The persistence of informal cultures and formal structures that effectively persecute the non-religious in many parts of the world mean that these protections are not filtering down for the non-religious at the local level. The non-religious are therefore still subject to formal and informal exclusion, discrimination and persecution in many places. This is evidenced by the presence of discriminatory laws. For example, penal laws prohibiting leaving a religion (apostasy), against criticising religion and against expressing non-religious identities (blasphemy). But also include wide social consequences for openly declaring non-religious identity due to informal ideas about religion and non-religion. That something is amiss is evident through increases in both persecution cases and asylum claims involving the non-religious in the last decade or so. The key issue is not, therefore, a matter of available international protections, but the persistence of local laws and cultures that contribute to non-religious persecution.
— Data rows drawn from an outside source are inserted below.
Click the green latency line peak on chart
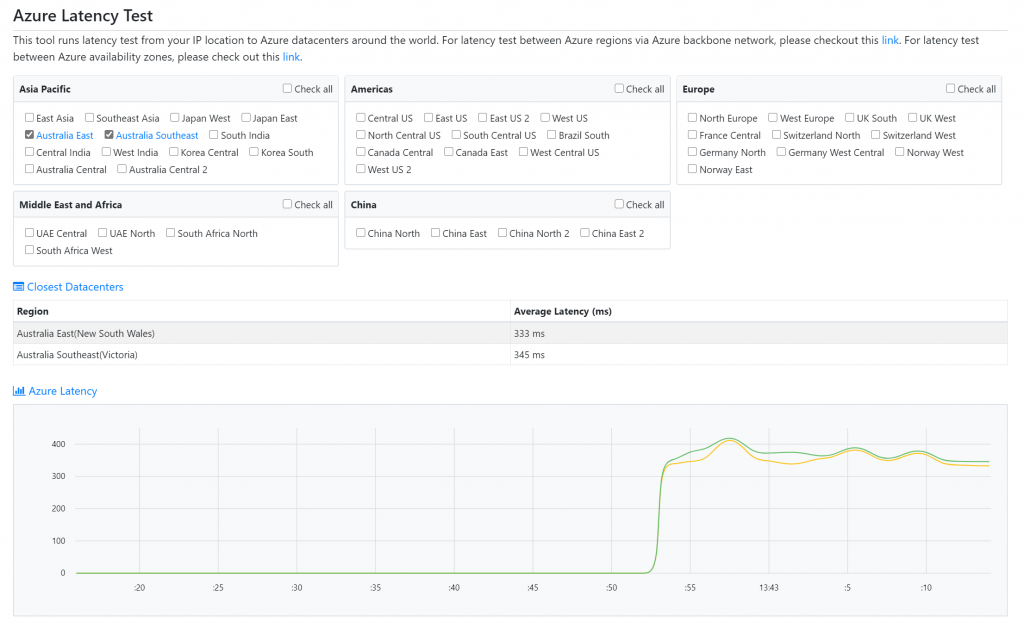Viewport: 1024px width, 634px height. (730, 438)
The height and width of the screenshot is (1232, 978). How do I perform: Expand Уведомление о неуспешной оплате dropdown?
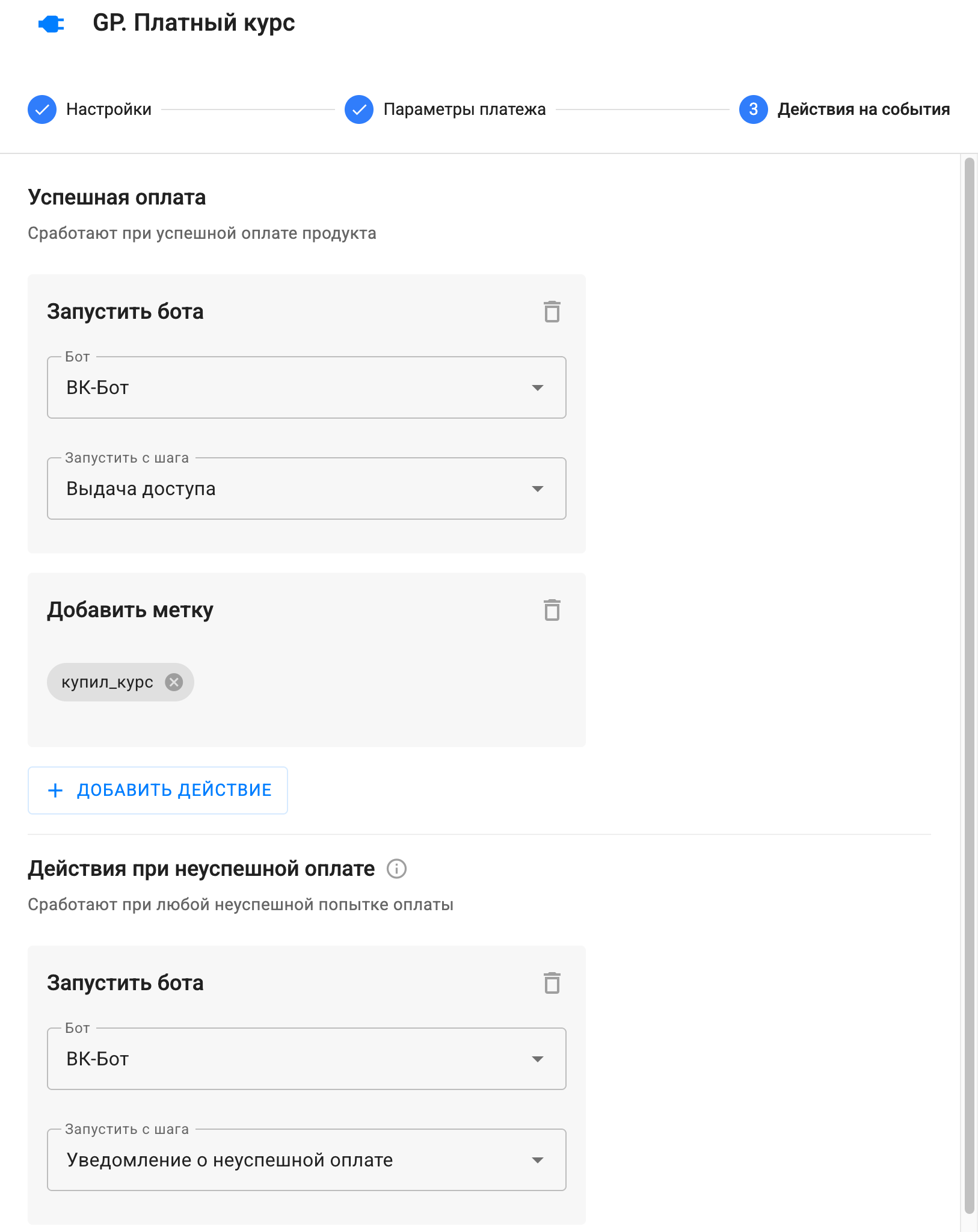pos(306,1160)
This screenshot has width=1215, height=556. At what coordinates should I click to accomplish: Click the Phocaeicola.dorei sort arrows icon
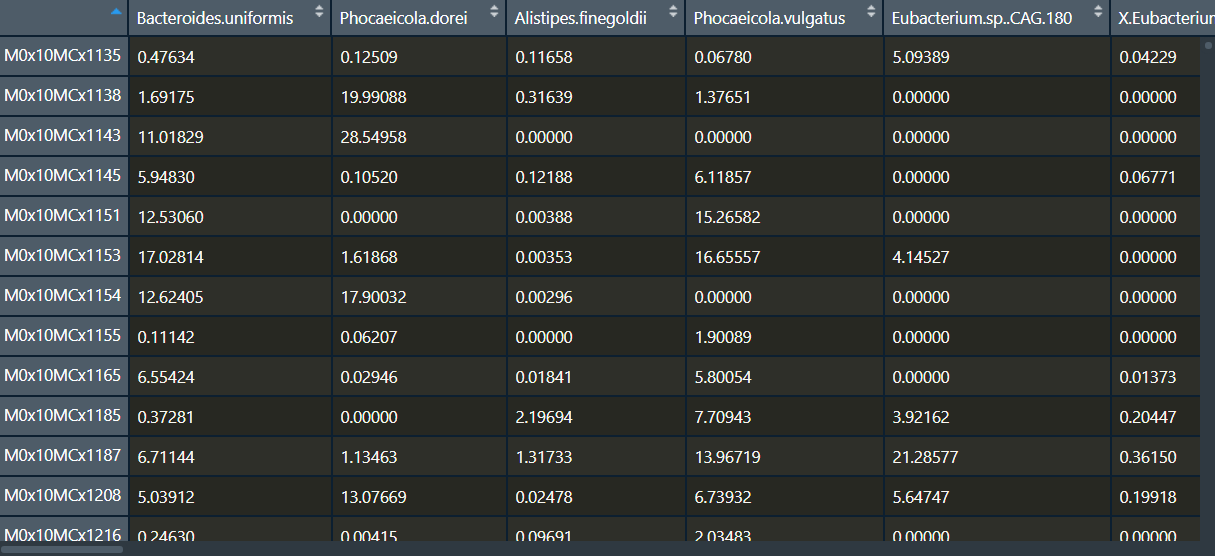(x=494, y=12)
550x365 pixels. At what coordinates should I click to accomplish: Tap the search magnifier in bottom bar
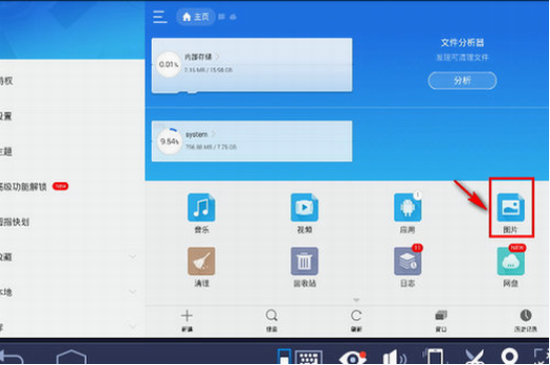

This persistence suggests that more focus needs to be put on exposing and alleviating the local conditions that lead to persecution. There are clearly still many places where the rights of the non-religious are tenuous at best and overtly curtailed at worst. As
Carpenter (
2017) argues, the HRC must clarify its jurisprudence and reaffirm the commitment to protecting controversial minority rights and expression. This is a difficult task and may take some time, especially given the privileged space religion still occupies in many societies. It will also take deep consideration of the perpetually unsettled border between freedom of religion and expression. The local systems that do recognise persecution experienced by the non-religious should also review processes to ensure that non-religious asylum cases are being recognised and heard. This means that those countries that can provide protection should do so, especially while the international legal situation remains so ambiguous for non-religious people.
The power and privilege still retained by ‘religion’ must be examined and challenged to help build fairer and more equal societies that include a place for the non-religious (
Beaman et al. 2018). Hence, there is currently a need to better understand and consider non-religious perspectives and issues alongside religious ones within the sociology of religion and by extension through law, rights, policy and education frameworks. We must continue examining and critiquing the negative social influences of religion and the continuation of vestigial religious legal structures. This will allow us to help alleviate some of the persecution being experienced by individuals and groups due to formal and informal religious power. It is a task that is important to the non-religious and religious minorities alike, since both sometimes find themselves being defined by those in power as holding illegitimate forms of belief. I hope this article can inform and encourage these engagements among sociologists, religious studies scholars, activists and lay-people interested in the treatment of non-religious peoples.